- _Activity_
Your answer should contain every line of the records, transcribed word for word.

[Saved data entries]
⁂

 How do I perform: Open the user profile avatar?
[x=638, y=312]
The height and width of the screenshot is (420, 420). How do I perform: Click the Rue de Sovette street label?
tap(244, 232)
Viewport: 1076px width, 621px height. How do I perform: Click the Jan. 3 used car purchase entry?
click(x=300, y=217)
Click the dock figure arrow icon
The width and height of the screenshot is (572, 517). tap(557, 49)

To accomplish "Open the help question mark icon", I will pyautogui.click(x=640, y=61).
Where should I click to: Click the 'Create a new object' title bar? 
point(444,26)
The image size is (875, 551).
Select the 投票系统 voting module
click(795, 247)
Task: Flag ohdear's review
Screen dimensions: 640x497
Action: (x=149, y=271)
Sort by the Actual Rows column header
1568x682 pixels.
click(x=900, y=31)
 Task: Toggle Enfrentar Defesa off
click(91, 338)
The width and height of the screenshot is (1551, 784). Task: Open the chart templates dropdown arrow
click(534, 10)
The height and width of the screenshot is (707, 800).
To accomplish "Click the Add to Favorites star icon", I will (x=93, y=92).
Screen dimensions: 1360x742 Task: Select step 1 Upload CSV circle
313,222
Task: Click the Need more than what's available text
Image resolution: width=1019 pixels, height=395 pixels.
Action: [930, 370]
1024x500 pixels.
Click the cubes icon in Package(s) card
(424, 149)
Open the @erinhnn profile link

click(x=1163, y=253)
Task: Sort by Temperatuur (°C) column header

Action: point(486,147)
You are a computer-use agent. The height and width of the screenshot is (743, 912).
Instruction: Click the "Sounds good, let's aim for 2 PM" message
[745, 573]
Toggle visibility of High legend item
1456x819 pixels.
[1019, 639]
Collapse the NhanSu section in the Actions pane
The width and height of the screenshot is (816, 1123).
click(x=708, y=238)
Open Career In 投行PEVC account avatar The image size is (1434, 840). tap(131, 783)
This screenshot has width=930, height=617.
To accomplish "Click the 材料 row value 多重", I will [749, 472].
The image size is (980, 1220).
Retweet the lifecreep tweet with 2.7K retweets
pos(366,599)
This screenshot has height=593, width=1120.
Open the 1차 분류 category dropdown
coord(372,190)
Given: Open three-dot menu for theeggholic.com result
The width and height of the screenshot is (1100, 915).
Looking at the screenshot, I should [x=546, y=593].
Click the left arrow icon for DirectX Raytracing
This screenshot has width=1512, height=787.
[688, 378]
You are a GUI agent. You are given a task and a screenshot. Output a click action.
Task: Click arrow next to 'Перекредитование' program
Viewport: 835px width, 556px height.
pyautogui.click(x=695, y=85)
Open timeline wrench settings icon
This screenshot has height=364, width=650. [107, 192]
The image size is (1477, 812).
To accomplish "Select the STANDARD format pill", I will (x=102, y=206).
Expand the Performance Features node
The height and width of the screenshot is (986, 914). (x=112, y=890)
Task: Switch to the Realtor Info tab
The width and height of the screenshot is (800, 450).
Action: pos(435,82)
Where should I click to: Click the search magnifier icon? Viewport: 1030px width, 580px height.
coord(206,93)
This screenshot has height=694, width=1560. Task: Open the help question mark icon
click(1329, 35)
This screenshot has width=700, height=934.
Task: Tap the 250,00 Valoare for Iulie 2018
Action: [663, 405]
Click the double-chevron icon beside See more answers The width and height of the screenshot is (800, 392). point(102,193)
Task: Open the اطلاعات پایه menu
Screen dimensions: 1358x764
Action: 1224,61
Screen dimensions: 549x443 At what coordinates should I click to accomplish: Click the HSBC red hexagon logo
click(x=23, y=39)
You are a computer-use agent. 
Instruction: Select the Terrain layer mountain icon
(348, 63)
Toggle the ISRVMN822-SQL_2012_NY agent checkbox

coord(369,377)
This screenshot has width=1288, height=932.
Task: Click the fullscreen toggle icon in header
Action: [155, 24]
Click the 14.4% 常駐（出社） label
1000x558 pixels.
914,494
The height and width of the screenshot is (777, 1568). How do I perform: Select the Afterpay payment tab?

⁂

- _Exercise result_
 How do I perform: Open the user profile avatar?
[x=638, y=312]
The height and width of the screenshot is (420, 420). How do I perform: Click the Rue de Sovette street label?
tap(244, 232)
Viewport: 1076px width, 621px height. How do I perform: Click the Jan. 3 used car purchase entry?
click(x=300, y=217)
Click the dock figure arrow icon
The width and height of the screenshot is (572, 517). tap(557, 49)

To accomplish "Open the help question mark icon", I will pyautogui.click(x=640, y=61).
Where should I click to: Click the 'Create a new object' title bar? 
point(444,26)
The image size is (875, 551).
Select the 投票系统 voting module
click(795, 247)
Task: Flag ohdear's review
Screen dimensions: 640x497
Action: (x=149, y=271)
Sort by the Actual Rows column header
1568x682 pixels.
click(x=900, y=31)
 Task: Toggle Enfrentar Defesa off
click(91, 338)
The width and height of the screenshot is (1551, 784). Task: Open the chart templates dropdown arrow
click(534, 10)
The height and width of the screenshot is (707, 800).
To accomplish "Click the Add to Favorites star icon", I will (x=93, y=92).
Screen dimensions: 1360x742 Task: Select step 1 Upload CSV circle
313,222
Task: Click the Need more than what's available text
Image resolution: width=1019 pixels, height=395 pixels.
Action: [930, 370]
1024x500 pixels.
Click the cubes icon in Package(s) card
(424, 149)
Open the @erinhnn profile link

click(x=1163, y=253)
Task: Sort by Temperatuur (°C) column header

Action: point(486,147)
You are a computer-use agent. The height and width of the screenshot is (743, 912).
Instruction: Click the "Sounds good, let's aim for 2 PM" message
[745, 573]
Toggle visibility of High legend item
1456x819 pixels.
[1019, 639]
Collapse the NhanSu section in the Actions pane
The width and height of the screenshot is (816, 1123).
click(x=708, y=238)
Open Career In 投行PEVC account avatar The image size is (1434, 840). tap(131, 783)
This screenshot has width=930, height=617.
To accomplish "Click the 材料 row value 多重", I will [749, 472].
The image size is (980, 1220).
Retweet the lifecreep tweet with 2.7K retweets
pos(366,599)
This screenshot has height=593, width=1120.
Open the 1차 분류 category dropdown
coord(372,190)
Given: Open three-dot menu for theeggholic.com result
The width and height of the screenshot is (1100, 915).
Looking at the screenshot, I should [x=546, y=593].
Click the left arrow icon for DirectX Raytracing
This screenshot has width=1512, height=787.
[688, 378]
You are a GUI agent. You are given a task and a screenshot. Output a click action.
Task: Click arrow next to 'Перекредитование' program
Viewport: 835px width, 556px height.
pyautogui.click(x=695, y=85)
Open timeline wrench settings icon
This screenshot has height=364, width=650. [107, 192]
The image size is (1477, 812).
To accomplish "Select the STANDARD format pill", I will (x=102, y=206).
Expand the Performance Features node
The height and width of the screenshot is (986, 914). (x=112, y=890)
Task: Switch to the Realtor Info tab
The width and height of the screenshot is (800, 450).
Action: pos(435,82)
Where should I click to: Click the search magnifier icon? Viewport: 1030px width, 580px height.
coord(206,93)
This screenshot has height=694, width=1560. Task: Open the help question mark icon
click(1329, 35)
This screenshot has width=700, height=934.
Task: Tap the 250,00 Valoare for Iulie 2018
Action: [663, 405]
Click the double-chevron icon beside See more answers The width and height of the screenshot is (800, 392). point(102,193)
Task: Open the اطلاعات پایه menu
Screen dimensions: 1358x764
Action: 1224,61
Screen dimensions: 549x443 At what coordinates should I click to accomplish: Click the HSBC red hexagon logo
click(x=23, y=39)
You are a computer-use agent. 
Instruction: Select the Terrain layer mountain icon
(348, 63)
Toggle the ISRVMN822-SQL_2012_NY agent checkbox

coord(369,377)
This screenshot has width=1288, height=932.
Task: Click the fullscreen toggle icon in header
Action: [155, 24]
Click the 14.4% 常駐（出社） label
1000x558 pixels.
914,494
The height and width of the screenshot is (777, 1568). How do I perform: Select the Afterpay payment tab?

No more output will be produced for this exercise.